Porsche od wielu lat udowadnia, że ich samochody się nie nudzą. Nawet Macan czy elektryczny Taycan skrywają w sobie wiele emocji. Rytm bicia serca fanów motoryzacji zawsze przyspieszały jednak hipersamochody tej marki. Każdy kojarzy takie nazwy jak 959, Carrera GT czy 918 Spyder. Teraz dołączy do nich elektryczny hipersamochód, który na razie został zapowiedziany prototypowym Porsche Mission X.
Hipersamochody Porsche zawsze wyznaczały zupełnie nowe standardy osiągów. Tak było w przypadku rewolucyjnego 959, niesamowitej Carrery GT czy superszybkiego 918 Spyder. Producent z Zuffenhausen po raz kolejny chce udowodnić, że potrafi przeskoczyć całą konkurencję. W tym celu na rynek trafi nowy hipersamochód elektryczny, który został na razie zapowiedziany przez koncepcyjne Porsche Mission X. Warto czekać, ponieważ elektryk ma być nowym królem Nurburgringu, a także wyścigów spod świateł.
Porsche Mission X już na pierwszy rzut oka wygląda na samochód żywcem wyjęty z toru wyścigowego. Podobnie jak w przeszłości, również tutaj koncept może być już bardzo zbliżony do wersji produkcyjnej. Prototyp ma uczcić 75-lecie powstania marki, a także 100-lecie wyścigu 24h LeMans. Auto jest także nawiązaniem do klasycznego modelu 917, z racji na drzwi otwierane do góry. Równie ciekawie jest we wnętrzu, gdzie można znaleźć kubełkowe fotele, a także wiele innych sportowych akcentów. Co ciekawe, Porsche Mission X jest krótsze niż poprzedni hipersamochód marki, czyli 918 Spyder.

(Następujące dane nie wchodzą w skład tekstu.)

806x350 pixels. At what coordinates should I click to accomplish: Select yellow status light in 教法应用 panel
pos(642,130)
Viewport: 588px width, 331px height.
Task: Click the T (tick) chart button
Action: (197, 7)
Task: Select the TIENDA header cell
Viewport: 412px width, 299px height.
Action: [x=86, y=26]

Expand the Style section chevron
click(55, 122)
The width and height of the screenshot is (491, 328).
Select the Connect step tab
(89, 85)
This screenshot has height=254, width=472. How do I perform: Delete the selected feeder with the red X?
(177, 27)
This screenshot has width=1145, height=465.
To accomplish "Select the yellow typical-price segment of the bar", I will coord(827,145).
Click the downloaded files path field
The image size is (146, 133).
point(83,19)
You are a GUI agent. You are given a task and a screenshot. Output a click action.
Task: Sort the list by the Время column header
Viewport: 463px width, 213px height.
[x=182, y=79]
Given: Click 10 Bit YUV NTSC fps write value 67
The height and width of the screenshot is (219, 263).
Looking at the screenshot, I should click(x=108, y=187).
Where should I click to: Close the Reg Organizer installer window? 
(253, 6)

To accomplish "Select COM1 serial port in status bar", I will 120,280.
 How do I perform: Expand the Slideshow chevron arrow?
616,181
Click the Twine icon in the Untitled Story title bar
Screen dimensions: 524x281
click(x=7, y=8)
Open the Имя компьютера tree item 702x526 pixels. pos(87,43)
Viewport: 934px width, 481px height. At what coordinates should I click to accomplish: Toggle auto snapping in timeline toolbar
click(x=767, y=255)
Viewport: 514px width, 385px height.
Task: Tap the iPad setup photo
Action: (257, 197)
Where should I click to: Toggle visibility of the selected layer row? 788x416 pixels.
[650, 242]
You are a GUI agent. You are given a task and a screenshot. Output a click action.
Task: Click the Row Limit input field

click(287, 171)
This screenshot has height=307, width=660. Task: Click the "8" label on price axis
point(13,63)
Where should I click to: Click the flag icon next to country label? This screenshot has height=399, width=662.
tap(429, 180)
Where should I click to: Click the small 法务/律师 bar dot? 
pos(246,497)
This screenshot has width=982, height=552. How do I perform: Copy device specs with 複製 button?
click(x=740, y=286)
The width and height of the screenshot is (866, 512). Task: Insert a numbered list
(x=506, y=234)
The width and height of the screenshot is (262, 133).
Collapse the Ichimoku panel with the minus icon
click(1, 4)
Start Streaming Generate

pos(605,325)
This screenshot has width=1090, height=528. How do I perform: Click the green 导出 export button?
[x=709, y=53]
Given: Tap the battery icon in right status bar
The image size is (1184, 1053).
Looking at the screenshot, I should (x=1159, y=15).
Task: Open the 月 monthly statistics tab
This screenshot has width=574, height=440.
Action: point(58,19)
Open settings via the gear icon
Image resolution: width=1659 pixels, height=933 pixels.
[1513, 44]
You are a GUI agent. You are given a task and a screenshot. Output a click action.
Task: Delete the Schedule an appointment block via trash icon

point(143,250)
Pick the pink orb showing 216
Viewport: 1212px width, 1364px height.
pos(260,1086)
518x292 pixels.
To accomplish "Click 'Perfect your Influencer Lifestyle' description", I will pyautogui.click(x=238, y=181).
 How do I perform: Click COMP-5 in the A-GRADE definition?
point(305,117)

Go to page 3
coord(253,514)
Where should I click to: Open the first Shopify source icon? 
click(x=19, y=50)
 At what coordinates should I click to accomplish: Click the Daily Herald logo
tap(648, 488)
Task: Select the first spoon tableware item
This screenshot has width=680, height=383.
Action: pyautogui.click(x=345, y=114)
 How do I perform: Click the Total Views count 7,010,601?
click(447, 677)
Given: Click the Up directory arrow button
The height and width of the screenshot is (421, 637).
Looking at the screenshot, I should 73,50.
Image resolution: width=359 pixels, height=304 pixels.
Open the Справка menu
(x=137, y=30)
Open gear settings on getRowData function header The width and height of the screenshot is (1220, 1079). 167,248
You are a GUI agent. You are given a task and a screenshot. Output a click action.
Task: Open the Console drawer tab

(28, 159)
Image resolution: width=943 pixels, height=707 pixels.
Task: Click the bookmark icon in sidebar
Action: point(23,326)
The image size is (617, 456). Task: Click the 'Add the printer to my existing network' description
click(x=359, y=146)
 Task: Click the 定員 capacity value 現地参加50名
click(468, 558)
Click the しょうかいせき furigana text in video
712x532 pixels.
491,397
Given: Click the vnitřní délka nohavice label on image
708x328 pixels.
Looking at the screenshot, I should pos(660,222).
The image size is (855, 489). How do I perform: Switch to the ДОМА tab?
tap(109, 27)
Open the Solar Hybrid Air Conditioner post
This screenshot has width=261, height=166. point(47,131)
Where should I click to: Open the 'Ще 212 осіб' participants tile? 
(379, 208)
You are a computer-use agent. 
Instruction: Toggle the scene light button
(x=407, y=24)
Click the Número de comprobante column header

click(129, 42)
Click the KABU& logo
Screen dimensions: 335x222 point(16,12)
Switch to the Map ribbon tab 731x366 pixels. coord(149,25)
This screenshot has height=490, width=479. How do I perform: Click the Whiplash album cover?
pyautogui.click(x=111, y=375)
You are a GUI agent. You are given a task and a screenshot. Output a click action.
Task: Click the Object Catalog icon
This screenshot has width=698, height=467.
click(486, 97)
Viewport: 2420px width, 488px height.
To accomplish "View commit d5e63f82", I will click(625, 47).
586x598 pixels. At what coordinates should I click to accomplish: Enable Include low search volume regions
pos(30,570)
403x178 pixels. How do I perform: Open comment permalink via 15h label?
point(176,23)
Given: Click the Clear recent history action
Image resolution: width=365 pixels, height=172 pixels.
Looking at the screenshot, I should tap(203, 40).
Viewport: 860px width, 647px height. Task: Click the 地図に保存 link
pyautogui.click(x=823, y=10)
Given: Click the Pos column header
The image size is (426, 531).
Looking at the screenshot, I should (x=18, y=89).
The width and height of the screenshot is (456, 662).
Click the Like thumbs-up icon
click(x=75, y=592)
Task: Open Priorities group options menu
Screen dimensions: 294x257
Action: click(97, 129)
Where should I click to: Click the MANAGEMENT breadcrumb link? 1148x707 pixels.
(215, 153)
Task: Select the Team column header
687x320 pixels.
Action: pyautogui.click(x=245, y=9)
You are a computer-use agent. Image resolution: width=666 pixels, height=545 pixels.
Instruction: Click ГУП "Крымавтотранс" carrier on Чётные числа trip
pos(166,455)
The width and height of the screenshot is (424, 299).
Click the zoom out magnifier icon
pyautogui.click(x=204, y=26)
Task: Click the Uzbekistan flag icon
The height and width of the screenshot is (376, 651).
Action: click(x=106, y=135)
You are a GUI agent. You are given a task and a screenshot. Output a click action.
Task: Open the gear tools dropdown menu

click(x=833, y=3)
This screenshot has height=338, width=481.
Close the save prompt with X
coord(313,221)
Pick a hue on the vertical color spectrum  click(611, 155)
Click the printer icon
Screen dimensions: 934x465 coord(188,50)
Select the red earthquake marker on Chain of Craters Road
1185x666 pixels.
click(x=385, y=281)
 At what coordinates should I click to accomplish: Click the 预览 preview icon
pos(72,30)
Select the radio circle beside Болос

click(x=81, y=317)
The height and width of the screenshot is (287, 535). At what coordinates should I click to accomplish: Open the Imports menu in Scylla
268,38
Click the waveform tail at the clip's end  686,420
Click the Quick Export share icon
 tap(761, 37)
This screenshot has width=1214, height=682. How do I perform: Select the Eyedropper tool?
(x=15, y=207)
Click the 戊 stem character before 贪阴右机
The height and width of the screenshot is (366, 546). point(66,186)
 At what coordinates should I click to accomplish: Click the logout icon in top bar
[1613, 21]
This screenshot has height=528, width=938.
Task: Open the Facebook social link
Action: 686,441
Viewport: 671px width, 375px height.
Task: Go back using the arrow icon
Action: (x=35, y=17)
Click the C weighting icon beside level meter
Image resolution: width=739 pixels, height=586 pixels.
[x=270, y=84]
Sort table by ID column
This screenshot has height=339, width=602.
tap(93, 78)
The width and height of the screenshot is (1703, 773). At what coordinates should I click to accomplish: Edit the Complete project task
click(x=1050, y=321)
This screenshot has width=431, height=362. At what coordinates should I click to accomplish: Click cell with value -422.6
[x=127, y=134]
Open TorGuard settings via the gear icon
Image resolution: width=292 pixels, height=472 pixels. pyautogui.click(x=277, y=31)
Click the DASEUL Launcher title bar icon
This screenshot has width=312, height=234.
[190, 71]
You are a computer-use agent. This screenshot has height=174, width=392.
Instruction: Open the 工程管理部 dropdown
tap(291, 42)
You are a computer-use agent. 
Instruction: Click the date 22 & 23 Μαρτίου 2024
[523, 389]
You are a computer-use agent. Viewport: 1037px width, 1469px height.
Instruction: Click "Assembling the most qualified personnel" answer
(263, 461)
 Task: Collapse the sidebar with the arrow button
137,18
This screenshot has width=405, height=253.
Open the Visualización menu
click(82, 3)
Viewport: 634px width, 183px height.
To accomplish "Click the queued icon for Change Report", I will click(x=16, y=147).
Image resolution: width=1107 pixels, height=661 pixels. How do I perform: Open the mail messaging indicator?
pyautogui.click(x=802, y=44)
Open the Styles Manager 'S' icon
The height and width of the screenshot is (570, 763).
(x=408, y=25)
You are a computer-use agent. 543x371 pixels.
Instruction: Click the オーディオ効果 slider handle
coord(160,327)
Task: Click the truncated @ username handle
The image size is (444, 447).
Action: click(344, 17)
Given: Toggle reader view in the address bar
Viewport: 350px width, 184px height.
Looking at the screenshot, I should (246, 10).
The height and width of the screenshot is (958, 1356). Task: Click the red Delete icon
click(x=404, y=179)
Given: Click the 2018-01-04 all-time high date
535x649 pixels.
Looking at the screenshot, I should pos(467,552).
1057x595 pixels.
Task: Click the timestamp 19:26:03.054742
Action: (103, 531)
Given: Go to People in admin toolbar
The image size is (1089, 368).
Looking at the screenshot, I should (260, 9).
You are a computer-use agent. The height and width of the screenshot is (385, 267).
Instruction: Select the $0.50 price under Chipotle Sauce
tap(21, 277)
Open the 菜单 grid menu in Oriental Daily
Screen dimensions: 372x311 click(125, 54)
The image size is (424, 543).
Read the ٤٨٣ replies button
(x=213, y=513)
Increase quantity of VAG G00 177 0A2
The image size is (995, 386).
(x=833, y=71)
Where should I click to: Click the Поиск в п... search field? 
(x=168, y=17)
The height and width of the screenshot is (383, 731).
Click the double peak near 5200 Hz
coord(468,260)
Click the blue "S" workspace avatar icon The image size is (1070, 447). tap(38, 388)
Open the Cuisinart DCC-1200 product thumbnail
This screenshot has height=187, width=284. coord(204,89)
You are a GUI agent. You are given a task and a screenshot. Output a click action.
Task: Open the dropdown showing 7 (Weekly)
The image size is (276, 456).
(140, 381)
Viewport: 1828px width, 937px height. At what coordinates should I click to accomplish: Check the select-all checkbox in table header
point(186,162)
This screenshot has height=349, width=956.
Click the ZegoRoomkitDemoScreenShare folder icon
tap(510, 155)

Technicznie, Porsche Mission X ma wynieść samochody elektryczne na inny poziom. Przede wszystkim chodzi o stosunek mocy do masy, który ma wynieść 1:1. Napęd będzie oczywiście w pełni elektryczny, jednak co ciekawe, baterie mają być umieszczone za plecami kierowcy i pasażera. Dzięki temu rozkład masy ma być znakomity, a odczucia z jazdy podobne jak w samochodzie spalinowym z centralnie zamontowanym silnikiem. Wersja produkcyjna auta zapewne nie będzie mocno zmodyfikowana, jednak Porsche nie podjęło na razie decyzji o jego wprowadzeniu. Ta zapadnie najprawdopodobniej w ciągu miesiąca, jednak szanse, że auto trafi do produkcji, jest duża.